ABOUT THIS EXERCISE:
Within the lines below, find those that hold the string "yellow" and copy each one.

EXCERPTED DATA:
----------
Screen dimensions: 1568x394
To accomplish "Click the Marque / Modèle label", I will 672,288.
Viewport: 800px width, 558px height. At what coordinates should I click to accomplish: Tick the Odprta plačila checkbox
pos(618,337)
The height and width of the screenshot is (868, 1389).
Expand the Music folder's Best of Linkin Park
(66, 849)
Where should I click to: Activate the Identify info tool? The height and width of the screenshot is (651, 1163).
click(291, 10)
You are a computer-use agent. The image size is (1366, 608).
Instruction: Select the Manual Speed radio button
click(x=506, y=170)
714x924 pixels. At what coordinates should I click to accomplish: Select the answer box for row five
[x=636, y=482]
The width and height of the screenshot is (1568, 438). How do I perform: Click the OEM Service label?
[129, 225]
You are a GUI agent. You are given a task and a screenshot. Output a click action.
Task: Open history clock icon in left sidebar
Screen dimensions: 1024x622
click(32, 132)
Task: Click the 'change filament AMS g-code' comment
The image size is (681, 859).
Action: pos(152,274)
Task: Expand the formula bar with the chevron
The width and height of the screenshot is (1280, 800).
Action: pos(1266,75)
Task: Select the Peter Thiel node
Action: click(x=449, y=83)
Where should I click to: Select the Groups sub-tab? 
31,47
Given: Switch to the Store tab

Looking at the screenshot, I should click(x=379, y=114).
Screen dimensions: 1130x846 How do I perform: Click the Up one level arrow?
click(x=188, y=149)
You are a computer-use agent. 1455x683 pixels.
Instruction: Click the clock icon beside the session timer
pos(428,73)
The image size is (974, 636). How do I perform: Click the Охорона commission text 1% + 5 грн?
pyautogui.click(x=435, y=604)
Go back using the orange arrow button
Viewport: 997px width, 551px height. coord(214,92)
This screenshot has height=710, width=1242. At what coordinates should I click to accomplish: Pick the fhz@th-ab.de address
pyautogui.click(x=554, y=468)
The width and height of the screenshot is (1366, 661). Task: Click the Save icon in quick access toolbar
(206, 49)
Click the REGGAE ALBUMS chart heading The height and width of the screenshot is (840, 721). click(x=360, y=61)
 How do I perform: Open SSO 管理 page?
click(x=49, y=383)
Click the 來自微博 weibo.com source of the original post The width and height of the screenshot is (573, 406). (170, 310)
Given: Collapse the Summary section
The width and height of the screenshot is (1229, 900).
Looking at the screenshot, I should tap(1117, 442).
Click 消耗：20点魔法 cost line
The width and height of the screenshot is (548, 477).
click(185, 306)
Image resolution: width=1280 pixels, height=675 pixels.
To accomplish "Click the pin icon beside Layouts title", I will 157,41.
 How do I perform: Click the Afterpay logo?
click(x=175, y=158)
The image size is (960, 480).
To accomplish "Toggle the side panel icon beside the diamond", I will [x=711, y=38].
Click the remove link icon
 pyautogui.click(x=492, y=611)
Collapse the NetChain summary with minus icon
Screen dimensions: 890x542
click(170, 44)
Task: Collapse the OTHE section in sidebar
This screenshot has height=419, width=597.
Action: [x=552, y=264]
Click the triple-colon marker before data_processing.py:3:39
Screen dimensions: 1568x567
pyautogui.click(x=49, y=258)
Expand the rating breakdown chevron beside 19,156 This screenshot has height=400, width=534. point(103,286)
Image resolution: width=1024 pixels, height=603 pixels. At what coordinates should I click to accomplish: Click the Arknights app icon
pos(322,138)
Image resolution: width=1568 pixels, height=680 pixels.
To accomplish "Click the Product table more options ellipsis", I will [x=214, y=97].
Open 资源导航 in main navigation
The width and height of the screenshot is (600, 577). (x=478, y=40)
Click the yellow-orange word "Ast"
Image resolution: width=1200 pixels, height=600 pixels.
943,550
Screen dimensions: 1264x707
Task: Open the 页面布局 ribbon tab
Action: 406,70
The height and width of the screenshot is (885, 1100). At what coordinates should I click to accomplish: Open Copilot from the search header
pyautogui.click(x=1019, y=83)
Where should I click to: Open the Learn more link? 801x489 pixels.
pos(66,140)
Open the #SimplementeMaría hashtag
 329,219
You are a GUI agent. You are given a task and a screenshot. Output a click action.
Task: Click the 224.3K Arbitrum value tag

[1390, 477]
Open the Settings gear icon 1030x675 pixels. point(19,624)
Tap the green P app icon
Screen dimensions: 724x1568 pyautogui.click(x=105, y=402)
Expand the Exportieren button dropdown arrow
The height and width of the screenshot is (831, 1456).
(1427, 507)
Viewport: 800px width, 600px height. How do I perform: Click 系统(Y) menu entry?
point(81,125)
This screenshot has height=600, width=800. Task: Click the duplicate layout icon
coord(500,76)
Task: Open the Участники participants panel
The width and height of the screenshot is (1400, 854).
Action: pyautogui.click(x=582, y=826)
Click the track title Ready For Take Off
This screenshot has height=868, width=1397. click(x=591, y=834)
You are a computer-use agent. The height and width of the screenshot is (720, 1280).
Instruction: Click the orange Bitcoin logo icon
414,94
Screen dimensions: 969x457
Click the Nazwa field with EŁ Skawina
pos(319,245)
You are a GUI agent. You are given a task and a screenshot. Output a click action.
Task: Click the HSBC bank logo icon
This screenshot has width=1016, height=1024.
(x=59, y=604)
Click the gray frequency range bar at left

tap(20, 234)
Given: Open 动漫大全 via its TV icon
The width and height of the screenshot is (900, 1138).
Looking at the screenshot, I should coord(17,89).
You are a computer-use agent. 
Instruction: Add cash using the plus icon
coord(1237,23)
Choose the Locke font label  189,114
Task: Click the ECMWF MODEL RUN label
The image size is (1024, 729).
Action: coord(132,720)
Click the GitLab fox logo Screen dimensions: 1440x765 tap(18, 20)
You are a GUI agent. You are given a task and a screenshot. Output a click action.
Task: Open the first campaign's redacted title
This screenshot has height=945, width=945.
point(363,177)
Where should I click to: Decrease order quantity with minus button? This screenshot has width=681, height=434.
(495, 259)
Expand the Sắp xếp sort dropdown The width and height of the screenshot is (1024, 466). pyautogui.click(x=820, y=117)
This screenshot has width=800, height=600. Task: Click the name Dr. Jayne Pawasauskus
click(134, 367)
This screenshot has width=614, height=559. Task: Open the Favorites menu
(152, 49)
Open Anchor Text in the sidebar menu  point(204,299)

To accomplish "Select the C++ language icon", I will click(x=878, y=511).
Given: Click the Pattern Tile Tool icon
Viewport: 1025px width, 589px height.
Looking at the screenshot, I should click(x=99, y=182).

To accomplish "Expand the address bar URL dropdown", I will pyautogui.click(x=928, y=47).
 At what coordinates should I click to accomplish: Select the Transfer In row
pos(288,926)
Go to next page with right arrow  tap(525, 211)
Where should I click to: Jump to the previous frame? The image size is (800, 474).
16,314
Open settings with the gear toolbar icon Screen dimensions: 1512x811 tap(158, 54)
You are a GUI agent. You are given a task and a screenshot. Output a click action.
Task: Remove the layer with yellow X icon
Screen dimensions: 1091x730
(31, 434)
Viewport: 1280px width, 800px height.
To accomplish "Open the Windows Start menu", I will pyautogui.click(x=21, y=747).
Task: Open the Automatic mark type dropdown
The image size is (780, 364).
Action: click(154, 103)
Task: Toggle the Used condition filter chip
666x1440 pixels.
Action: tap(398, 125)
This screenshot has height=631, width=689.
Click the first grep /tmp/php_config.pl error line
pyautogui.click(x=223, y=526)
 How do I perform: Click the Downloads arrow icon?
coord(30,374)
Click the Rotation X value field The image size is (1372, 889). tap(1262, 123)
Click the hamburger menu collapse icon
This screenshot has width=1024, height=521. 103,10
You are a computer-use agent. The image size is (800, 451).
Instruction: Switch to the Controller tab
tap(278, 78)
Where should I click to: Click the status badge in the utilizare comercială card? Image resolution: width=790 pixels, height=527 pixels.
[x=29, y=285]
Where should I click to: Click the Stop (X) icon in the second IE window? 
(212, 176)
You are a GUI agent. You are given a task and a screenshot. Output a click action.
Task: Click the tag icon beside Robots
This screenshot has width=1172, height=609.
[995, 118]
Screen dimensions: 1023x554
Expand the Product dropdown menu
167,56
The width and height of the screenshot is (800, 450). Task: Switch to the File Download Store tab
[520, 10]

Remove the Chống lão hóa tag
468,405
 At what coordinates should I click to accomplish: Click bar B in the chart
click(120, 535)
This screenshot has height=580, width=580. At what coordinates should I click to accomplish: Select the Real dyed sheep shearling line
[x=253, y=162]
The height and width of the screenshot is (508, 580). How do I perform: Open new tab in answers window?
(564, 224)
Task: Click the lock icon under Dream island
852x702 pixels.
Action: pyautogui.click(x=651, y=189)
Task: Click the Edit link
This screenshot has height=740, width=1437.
----------
RESULT OF THE TASK:
Click the yellow-orange word "Ast"
Task: Remove the layer with yellow X icon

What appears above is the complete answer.